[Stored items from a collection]
* * * * * * * * *

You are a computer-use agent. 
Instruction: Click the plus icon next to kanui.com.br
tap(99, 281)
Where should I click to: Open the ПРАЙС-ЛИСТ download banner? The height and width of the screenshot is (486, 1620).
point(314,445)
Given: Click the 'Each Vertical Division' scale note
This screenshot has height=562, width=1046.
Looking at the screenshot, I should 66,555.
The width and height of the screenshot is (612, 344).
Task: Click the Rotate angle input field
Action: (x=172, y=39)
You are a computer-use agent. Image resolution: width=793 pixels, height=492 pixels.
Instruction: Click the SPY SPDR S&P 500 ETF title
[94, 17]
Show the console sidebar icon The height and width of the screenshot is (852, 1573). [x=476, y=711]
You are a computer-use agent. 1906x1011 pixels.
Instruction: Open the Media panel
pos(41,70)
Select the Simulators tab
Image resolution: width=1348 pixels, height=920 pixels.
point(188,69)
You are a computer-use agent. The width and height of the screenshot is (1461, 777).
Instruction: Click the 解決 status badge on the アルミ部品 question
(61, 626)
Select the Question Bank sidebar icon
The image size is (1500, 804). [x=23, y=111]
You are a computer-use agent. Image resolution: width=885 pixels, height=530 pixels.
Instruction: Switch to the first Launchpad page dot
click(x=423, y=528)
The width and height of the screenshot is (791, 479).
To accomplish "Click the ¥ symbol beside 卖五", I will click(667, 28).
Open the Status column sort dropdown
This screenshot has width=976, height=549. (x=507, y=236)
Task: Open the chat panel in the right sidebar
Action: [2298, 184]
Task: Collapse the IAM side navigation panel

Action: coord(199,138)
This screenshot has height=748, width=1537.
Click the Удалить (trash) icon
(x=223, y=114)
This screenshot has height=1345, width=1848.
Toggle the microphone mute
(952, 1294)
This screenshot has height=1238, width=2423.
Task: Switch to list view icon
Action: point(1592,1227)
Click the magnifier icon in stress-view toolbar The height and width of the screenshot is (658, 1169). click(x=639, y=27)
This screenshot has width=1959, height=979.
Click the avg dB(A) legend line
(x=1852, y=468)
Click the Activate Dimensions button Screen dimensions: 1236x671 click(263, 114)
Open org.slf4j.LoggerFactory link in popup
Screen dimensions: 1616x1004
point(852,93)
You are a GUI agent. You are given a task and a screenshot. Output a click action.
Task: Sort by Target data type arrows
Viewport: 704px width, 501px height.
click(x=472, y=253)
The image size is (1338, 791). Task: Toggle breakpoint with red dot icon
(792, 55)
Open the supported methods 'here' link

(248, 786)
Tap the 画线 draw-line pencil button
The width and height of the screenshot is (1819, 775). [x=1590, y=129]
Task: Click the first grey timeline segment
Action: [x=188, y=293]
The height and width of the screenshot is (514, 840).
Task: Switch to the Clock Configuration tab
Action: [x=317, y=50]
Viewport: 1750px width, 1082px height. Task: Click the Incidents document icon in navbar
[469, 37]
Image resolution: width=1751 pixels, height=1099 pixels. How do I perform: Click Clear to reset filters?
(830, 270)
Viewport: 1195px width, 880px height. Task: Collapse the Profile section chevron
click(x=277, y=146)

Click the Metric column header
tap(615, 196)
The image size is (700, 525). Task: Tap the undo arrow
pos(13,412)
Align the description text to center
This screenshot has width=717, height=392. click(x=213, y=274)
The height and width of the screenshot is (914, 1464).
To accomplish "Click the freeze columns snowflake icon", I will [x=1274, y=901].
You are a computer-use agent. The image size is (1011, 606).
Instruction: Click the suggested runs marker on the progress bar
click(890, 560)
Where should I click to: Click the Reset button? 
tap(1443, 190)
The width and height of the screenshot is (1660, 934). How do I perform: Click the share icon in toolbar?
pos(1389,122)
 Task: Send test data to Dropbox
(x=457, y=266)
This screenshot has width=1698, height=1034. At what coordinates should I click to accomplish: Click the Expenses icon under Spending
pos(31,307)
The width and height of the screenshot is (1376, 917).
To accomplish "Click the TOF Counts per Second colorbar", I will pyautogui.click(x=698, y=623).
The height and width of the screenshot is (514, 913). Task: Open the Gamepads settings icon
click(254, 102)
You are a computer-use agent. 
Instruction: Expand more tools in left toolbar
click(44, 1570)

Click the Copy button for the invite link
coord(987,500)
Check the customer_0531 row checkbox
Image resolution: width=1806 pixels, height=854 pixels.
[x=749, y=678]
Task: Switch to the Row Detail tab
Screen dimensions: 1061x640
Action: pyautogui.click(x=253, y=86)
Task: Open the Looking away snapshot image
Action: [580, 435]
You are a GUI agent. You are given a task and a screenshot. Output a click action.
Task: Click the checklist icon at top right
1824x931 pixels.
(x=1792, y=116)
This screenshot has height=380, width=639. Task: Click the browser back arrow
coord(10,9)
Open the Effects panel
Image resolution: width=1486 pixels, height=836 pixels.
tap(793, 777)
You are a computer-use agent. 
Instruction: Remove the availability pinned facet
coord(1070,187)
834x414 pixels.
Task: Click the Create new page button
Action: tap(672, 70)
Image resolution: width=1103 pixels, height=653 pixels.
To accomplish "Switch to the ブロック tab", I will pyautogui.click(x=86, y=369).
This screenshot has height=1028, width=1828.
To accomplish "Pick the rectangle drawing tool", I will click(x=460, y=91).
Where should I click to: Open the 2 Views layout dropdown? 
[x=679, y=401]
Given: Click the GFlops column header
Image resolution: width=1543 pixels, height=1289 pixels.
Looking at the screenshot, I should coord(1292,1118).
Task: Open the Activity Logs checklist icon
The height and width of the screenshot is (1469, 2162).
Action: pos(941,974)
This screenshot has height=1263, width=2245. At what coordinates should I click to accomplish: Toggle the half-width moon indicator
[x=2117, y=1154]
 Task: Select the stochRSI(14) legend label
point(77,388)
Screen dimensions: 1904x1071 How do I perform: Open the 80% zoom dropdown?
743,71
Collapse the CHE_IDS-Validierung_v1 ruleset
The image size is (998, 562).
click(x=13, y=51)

* * * * * * * * *

Assignment ▸ Every line from the one that has "Image resolution: width=1486" down to the last line above must be written out exactly, with both ends included and nothing else.

Exercise result ▸
Image resolution: width=1486 pixels, height=836 pixels.
tap(793, 777)
You are a computer-use agent. 
Instruction: Remove the availability pinned facet
coord(1070,187)
834x414 pixels.
Task: Click the Create new page button
Action: tap(672, 70)
Image resolution: width=1103 pixels, height=653 pixels.
To accomplish "Switch to the ブロック tab", I will pyautogui.click(x=86, y=369).
This screenshot has height=1028, width=1828.
To accomplish "Pick the rectangle drawing tool", I will click(x=460, y=91).
Where should I click to: Open the 2 Views layout dropdown? 
[x=679, y=401]
Given: Click the GFlops column header
Image resolution: width=1543 pixels, height=1289 pixels.
Looking at the screenshot, I should coord(1292,1118).
Task: Open the Activity Logs checklist icon
The height and width of the screenshot is (1469, 2162).
Action: pos(941,974)
This screenshot has height=1263, width=2245. At what coordinates should I click to accomplish: Toggle the half-width moon indicator
[x=2117, y=1154]
 Task: Select the stochRSI(14) legend label
point(77,388)
Screen dimensions: 1904x1071 How do I perform: Open the 80% zoom dropdown?
743,71
Collapse the CHE_IDS-Validierung_v1 ruleset
The image size is (998, 562).
click(x=13, y=51)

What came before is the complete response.